How Shallow Was the Rev. Wright News?

October 5th, 2011 7:56 AM

Brent Bozell reports in his nationally syndicated column on how The Washington Post covered the Jeremiah Wright story in 2008 -- often with flowers and sympathy for Wright and the people who cheering him on during the "God Damn America" sermons. The Post barely mentioned Wright in 2007, but when they did, it was as part of a generally uplifting look at Obama's background. He was not to be investigated, but he could be explored as a phenomenon.
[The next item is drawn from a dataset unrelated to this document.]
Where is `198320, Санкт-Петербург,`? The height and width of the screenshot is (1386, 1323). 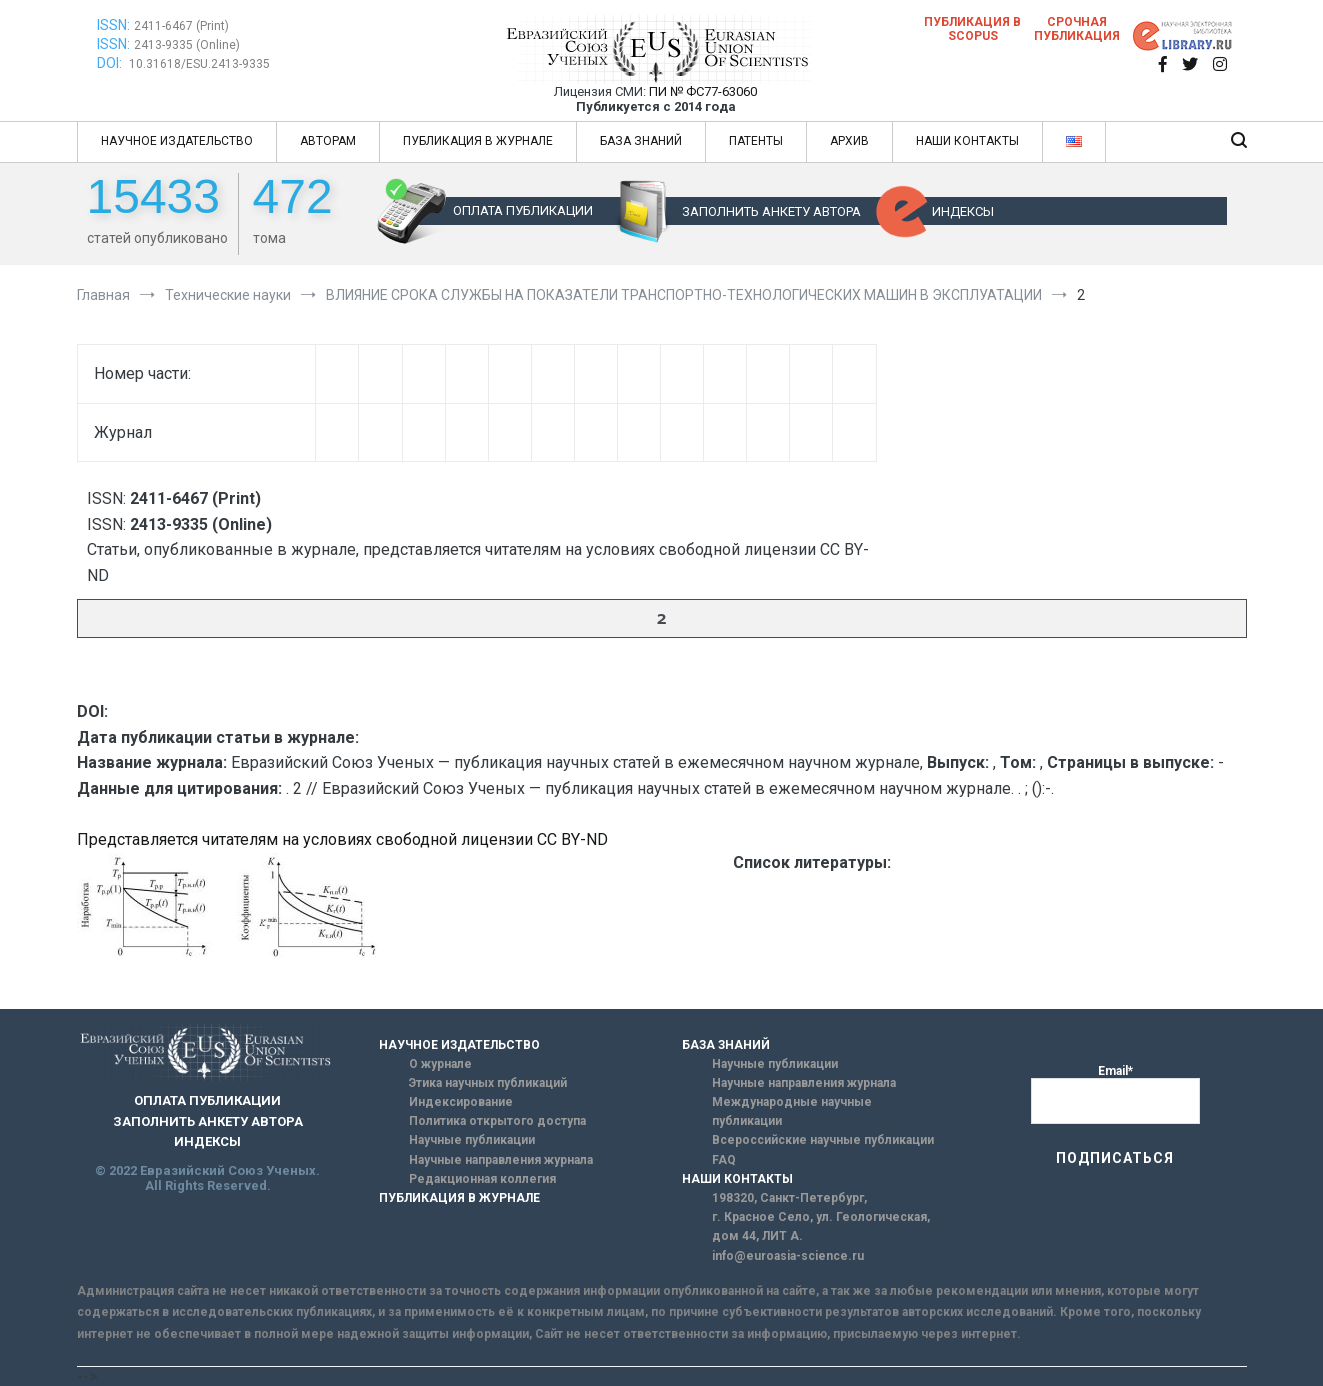
198320, Санкт-Петербург, is located at coordinates (789, 1198).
In the August 12, 2007 Washington Post Magazine, writer Liza Mundy mentioned Obama selecting Wright's church as a (non-cynical) choice to increase his blackness quotient:

The racial question is, of course, complicated and heated. Some commentators, including [former U.S. News & World Report writer] Debra Dickerson and Stanley Crouch, have revived the idea that Obama is not authentically "black," in that he is not the descendant of slaves and thus lacks this classic part of the African American experience. He has also never been what Dickerson calls "black for a living." He's never worked for the NAACP or any advocacy organization whose goal is taking on the white power structure.

Dickerson points out that, early in his career, Obama did a number of crucial things to neutralize this problem of authenticity. He married a black woman, and he joined an inner-city, mostly black church, Trinity United Church of Christ, led by the charismatic pastor Jeremiah Wright. "I'm not saying he doesn't love her, and I'm sure he believes with all his heart," says Dickerson, but both moves helped shore up his credentials. For black politicians, to begin a speech by praising God is "the black secret handshake," she says. "It's like saying, 'Joe sent me.'"
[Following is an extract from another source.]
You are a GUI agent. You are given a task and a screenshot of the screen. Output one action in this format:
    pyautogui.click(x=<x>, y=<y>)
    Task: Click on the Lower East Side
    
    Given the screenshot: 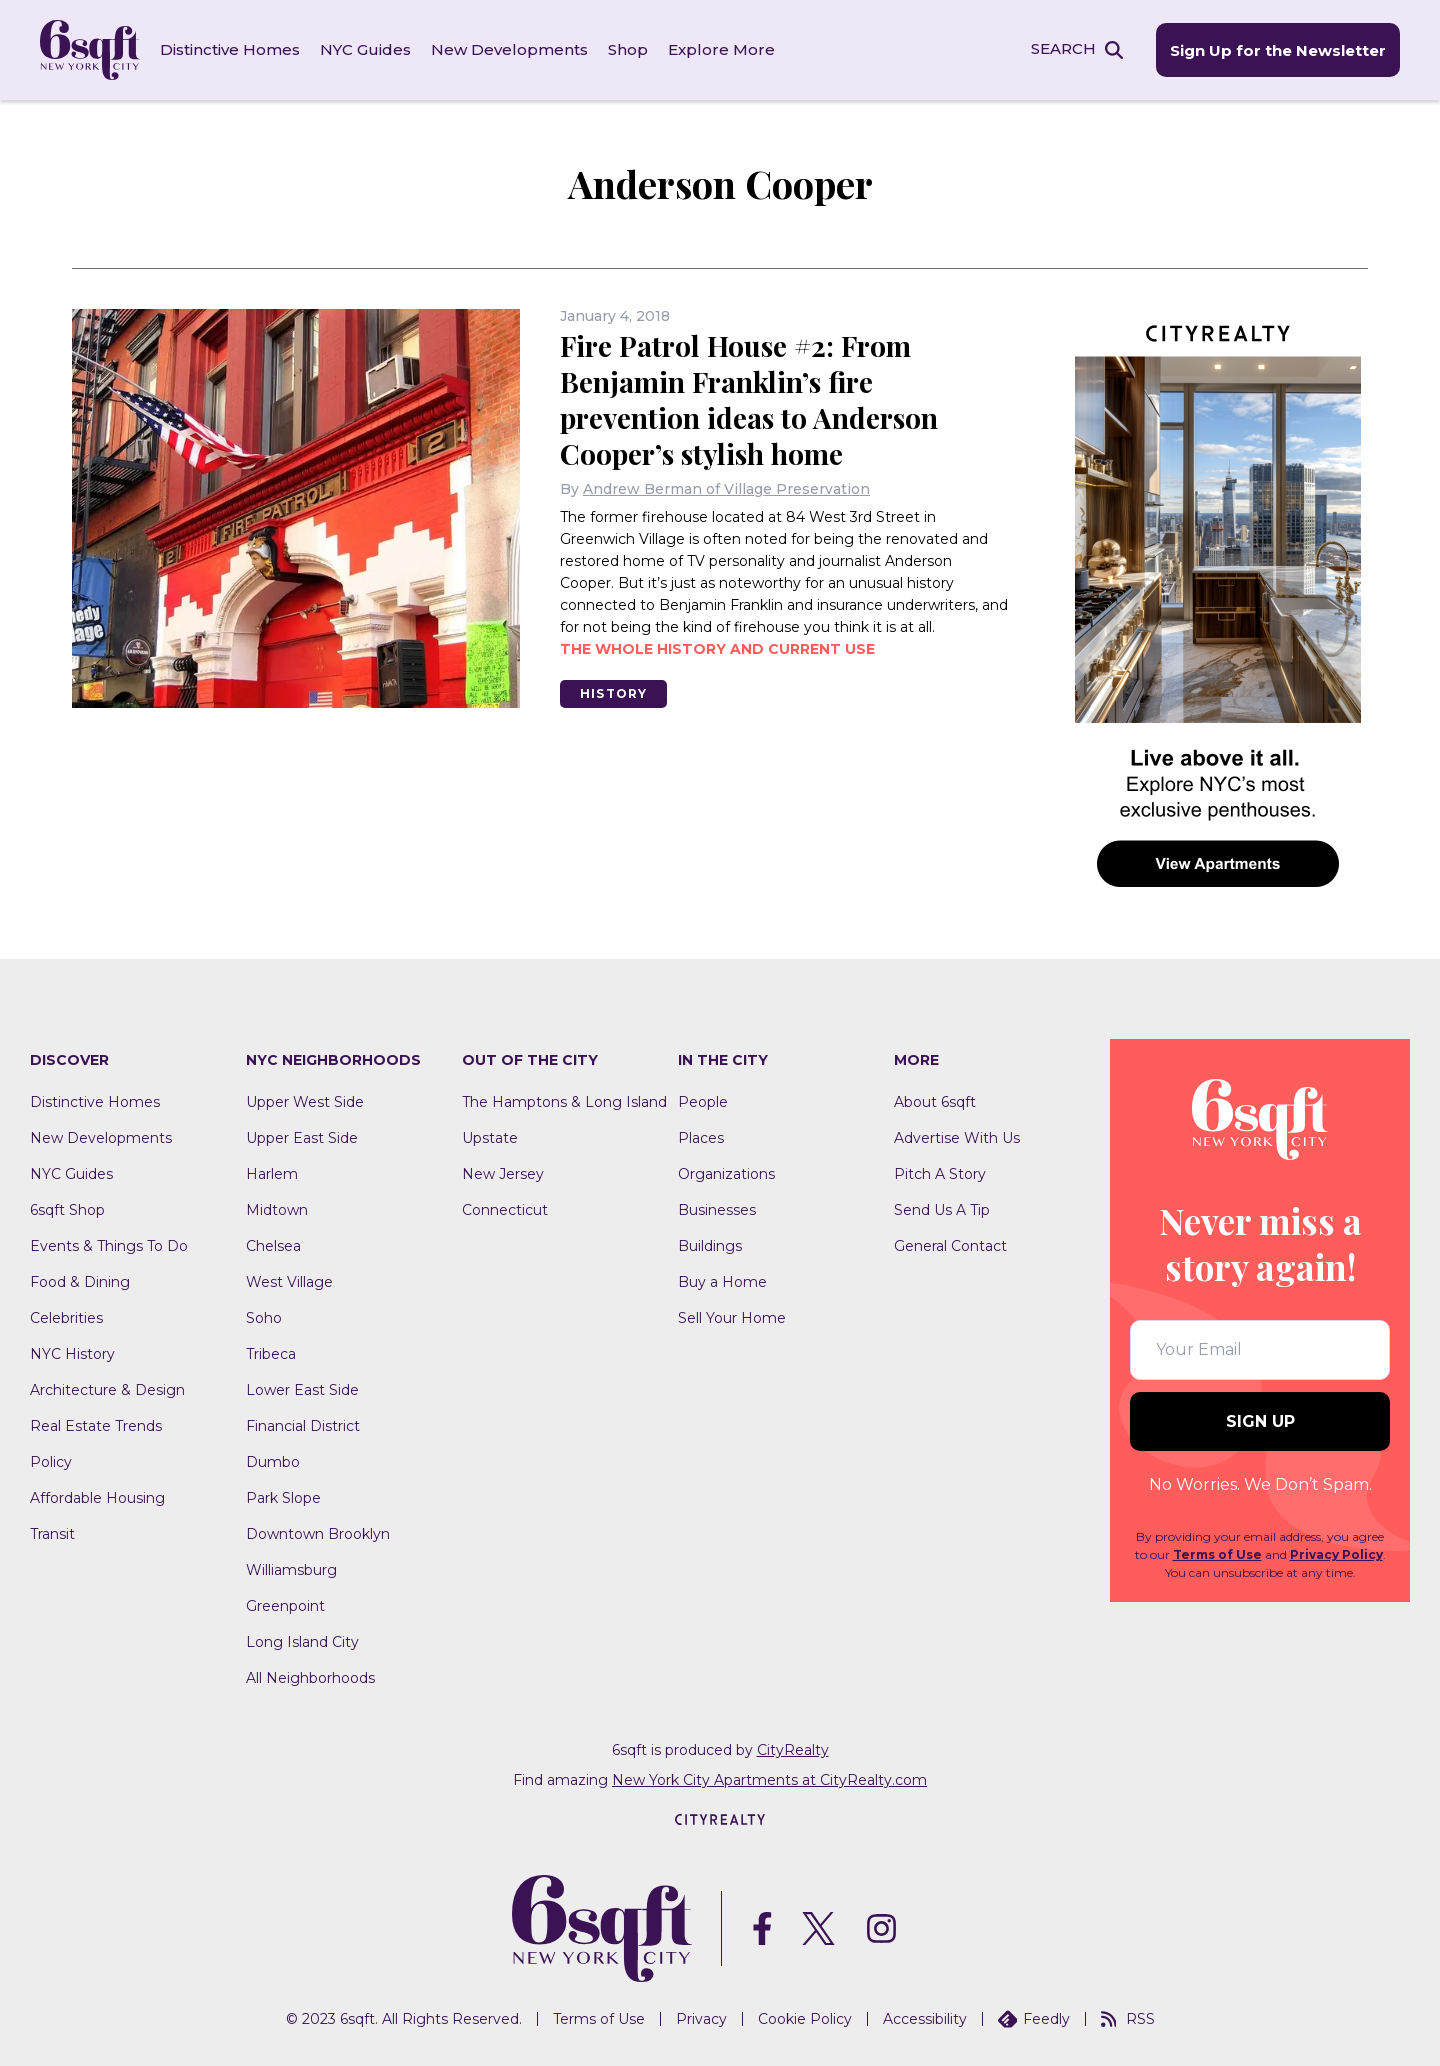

But it's equally important, Dickerson says, that Obama does not speak like Jesse Jackson or Martin Luther King Jr. It may be good that his keynote speech wasn't delivered in King's majestic cadence, because then he might have been too authentically African American. To appeal to whites as well as blacks, he can't do "the whole Southern preacher thing." And appealing to whites is crucial; Clinton does almost as well as Obama among black voters, for whom, Dickerson says, 2008 presents a "delicious" choice.

On December 14, 2007, Post reporter Kevin Merida insisted Obama didn't need Wright as a replacement father, but made him an Obama collaborator, someone he could learn from?

Those who know Obama say he didn't seem to need a replacement father.

He was always good at finding "different kinds of people he could learn from," says Jerry Kellman, a Chicago community organizer who worked with Obama for three years. Abner Mikva became one of those people, as did the Rev. Jeremiah Wright, his pastor, as did Illinois Senate President Emil Jones Jr., among others.

Kellman notes that "mentors very quickly ceased to be mentors with Barack, they became collaborators. . . . He was able to form intimate relationships with people, but they were friendships. He was not in search of surrogate fathers."

Merida went on to "narrate" the book titled Obama: The Historic Campaign In Photographs.